No solo con un Video bien ejecutado tienes entrada al Area Secreta...hace falta un poco de sentido comun y otras cosas que tambien se tienen en cuenta.





> (Incluso voy a ser atrevido y decirte lo que pienso; si se hubiera aplicado más dureza en las cosas, tal vez magos que le daban muchísimo juego a este foro no se hubieran esfumado; pero este es un foro comercial, y por tanto, poco se puede mejorar, lo tienen casi perfecto)
> Presiento que por esto último me van a caer bofetadas


Opiniones encontradas seguro muchas pero bofetadas creo que ninguna.
Este foro está cambiando, yo pensaba lo mismo que tu pero de a poco voy pensando diferente...Que nacio primero, el foro o TiendaMagia  :Confused: ?
Respuesta: El Foro.

Entonces, no podemos decir que el foro sustenta a TiendaMagia, todo lo contrario, lo que sucede es que a veces hay que poner limites y esos limites tienden a hacer pensar de esa manera.
No te preocupes  :Wink1: 

Abrazos
AHC

----------


## Coloclom

Me has sacado los colores con ese comentario AlfonsoSHCD, gracias por valorarme. Ojalá pronto pueda aportar magia al foro.
Si te contara de dónde viene lo de Coloclom me llenarían el mensaje de asteriscos,...  :117: 
Y en cuanto a lo que has dicho, comparto muchas cosas, y pienso otras más, pero ahora el tema ya cubre mucho, así que me quedo a la orilla.

» **Datos almacenados**:

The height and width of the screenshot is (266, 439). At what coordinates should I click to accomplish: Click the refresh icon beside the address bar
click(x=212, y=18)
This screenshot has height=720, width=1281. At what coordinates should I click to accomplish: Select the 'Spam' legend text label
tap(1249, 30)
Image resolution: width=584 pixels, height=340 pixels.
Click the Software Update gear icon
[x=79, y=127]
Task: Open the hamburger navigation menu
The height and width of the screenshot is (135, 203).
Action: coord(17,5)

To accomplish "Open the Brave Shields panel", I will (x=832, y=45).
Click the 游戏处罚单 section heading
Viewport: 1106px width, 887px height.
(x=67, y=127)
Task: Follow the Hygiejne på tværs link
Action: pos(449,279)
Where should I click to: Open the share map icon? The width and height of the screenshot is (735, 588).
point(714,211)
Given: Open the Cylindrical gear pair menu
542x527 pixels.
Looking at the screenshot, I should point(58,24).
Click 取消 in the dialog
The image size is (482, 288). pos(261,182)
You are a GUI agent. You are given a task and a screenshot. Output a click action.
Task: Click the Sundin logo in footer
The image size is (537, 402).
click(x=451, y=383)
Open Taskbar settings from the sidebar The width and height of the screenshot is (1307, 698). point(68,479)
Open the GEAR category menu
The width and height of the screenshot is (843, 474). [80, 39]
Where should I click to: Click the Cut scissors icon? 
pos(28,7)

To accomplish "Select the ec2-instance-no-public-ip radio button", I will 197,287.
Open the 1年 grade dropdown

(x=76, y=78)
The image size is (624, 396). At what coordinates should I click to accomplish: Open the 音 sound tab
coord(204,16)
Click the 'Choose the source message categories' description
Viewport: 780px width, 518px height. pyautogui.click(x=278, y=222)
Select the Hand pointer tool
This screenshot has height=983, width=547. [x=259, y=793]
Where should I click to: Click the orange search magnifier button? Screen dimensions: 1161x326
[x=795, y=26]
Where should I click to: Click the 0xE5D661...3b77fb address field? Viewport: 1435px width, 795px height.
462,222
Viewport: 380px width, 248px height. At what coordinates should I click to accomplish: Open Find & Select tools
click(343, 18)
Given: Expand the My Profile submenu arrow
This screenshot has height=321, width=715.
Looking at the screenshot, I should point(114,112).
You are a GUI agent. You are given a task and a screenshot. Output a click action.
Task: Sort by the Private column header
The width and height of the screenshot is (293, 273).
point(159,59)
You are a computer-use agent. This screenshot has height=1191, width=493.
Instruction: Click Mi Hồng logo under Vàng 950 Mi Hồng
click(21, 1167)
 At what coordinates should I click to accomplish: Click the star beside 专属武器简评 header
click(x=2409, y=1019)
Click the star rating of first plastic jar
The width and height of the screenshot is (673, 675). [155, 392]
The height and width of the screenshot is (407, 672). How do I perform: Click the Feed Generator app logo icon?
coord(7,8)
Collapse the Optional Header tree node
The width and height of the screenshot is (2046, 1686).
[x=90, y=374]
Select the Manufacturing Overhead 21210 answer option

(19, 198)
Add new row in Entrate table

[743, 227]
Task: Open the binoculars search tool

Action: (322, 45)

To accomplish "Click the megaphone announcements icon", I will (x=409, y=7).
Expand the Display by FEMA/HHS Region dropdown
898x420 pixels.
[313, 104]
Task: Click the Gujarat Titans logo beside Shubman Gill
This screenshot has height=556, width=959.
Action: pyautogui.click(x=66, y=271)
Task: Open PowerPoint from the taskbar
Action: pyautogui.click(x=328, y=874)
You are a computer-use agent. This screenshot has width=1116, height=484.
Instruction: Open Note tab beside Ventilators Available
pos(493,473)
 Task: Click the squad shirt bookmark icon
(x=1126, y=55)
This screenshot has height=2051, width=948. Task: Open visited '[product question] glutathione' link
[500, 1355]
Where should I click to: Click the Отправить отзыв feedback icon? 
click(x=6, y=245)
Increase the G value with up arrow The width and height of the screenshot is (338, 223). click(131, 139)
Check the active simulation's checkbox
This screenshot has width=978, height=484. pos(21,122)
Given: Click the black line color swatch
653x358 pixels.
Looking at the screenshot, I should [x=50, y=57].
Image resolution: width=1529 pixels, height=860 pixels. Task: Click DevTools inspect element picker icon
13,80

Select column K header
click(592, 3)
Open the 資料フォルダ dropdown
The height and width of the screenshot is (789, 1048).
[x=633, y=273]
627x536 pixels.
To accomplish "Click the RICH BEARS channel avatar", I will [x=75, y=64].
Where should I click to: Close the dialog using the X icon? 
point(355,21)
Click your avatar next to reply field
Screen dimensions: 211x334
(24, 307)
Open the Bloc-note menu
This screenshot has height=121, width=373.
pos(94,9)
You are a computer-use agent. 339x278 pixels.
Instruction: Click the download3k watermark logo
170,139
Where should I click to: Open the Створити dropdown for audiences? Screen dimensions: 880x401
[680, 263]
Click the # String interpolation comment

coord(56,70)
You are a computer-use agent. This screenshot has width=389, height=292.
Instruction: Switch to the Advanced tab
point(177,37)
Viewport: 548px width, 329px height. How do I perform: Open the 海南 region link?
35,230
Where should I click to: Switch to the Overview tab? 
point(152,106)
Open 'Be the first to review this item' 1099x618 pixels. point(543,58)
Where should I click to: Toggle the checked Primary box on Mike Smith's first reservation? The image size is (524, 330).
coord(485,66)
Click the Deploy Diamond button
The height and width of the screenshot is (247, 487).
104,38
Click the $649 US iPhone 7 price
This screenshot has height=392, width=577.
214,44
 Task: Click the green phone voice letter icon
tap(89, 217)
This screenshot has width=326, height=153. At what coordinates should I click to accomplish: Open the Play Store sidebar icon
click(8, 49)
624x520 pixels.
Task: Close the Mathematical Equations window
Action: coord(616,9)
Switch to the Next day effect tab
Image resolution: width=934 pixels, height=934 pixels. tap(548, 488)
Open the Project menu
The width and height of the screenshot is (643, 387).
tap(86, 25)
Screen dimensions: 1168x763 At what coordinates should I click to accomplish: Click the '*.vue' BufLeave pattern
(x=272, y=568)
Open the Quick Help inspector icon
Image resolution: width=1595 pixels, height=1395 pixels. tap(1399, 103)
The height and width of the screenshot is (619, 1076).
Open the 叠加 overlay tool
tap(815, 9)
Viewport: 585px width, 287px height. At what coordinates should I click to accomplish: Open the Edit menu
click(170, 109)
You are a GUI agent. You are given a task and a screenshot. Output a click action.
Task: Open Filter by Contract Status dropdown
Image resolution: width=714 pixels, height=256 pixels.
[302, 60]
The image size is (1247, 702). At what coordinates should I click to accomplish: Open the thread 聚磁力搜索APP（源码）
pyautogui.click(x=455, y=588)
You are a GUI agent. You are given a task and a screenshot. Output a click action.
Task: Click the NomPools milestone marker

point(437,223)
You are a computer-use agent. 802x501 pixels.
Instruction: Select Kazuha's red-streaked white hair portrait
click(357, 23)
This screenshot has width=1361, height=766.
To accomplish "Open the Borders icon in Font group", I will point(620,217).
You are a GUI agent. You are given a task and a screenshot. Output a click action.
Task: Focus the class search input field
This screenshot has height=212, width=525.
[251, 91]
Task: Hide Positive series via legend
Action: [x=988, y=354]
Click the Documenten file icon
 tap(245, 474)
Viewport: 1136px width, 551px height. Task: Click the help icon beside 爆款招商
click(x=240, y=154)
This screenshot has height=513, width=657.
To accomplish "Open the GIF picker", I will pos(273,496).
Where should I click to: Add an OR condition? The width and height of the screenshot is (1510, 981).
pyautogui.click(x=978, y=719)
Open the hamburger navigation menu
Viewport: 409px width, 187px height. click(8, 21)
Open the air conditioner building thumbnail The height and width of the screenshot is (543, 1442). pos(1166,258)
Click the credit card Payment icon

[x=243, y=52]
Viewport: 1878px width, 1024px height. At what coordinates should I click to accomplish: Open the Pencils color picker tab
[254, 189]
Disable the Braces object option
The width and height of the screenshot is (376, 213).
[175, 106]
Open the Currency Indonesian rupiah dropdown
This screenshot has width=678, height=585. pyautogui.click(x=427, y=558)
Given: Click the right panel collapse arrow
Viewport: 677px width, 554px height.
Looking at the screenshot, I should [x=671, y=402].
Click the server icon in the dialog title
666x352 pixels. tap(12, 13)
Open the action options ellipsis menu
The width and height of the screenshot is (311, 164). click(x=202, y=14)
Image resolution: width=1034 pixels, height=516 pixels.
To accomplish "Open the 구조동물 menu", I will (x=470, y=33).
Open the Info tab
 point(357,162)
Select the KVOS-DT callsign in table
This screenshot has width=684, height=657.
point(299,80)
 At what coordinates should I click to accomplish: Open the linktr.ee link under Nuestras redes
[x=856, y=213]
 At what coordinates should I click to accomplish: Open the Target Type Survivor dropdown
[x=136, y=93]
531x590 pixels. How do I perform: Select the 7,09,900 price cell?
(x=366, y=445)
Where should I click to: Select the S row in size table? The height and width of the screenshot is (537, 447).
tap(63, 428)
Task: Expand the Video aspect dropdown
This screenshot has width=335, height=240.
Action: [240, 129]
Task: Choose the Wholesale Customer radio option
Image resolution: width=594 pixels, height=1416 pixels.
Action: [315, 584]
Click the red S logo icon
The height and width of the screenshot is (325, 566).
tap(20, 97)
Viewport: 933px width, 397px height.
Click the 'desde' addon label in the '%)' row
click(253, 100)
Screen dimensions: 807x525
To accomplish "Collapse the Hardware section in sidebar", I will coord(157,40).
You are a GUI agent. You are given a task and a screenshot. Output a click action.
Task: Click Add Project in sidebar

» **Objetivo planteado**:
Por favor, continúa el hilo del foro sobre el Área Secreta y TiendaMagia a partir de su última frase. Los registros son un material aparte, sin relación con el hilo del foro.

» **Resultado del ejercicio**:
Yo nunca había participado en un foro, ni de magia ni de nada, pero llevo suscrito a este desde Marzo, y he aprendido muchísimo con vosotros, (incluso los que decís que aquí no se enseñan trucos, ejem... cualquier que lea entre lineas encontrará un millón de cosas...) así que aquí me quedo, además, aquí hay buen rollo y buenos tios (lastima que no seaís todos chicas)
Pd: Eso de dividir el foro en niveles parece una idea cojonuda, aunque frenaría un poco el aprendizaje de los que somos nuevos (o eso creo, no sé); yo me pasaría meses leyendo mensajes de presentación! jajaja

----------


## Jeff

> lastima que no seaís todos chicas


Eso es o que yo siempre digo!

¡Nos vemos en el espejo!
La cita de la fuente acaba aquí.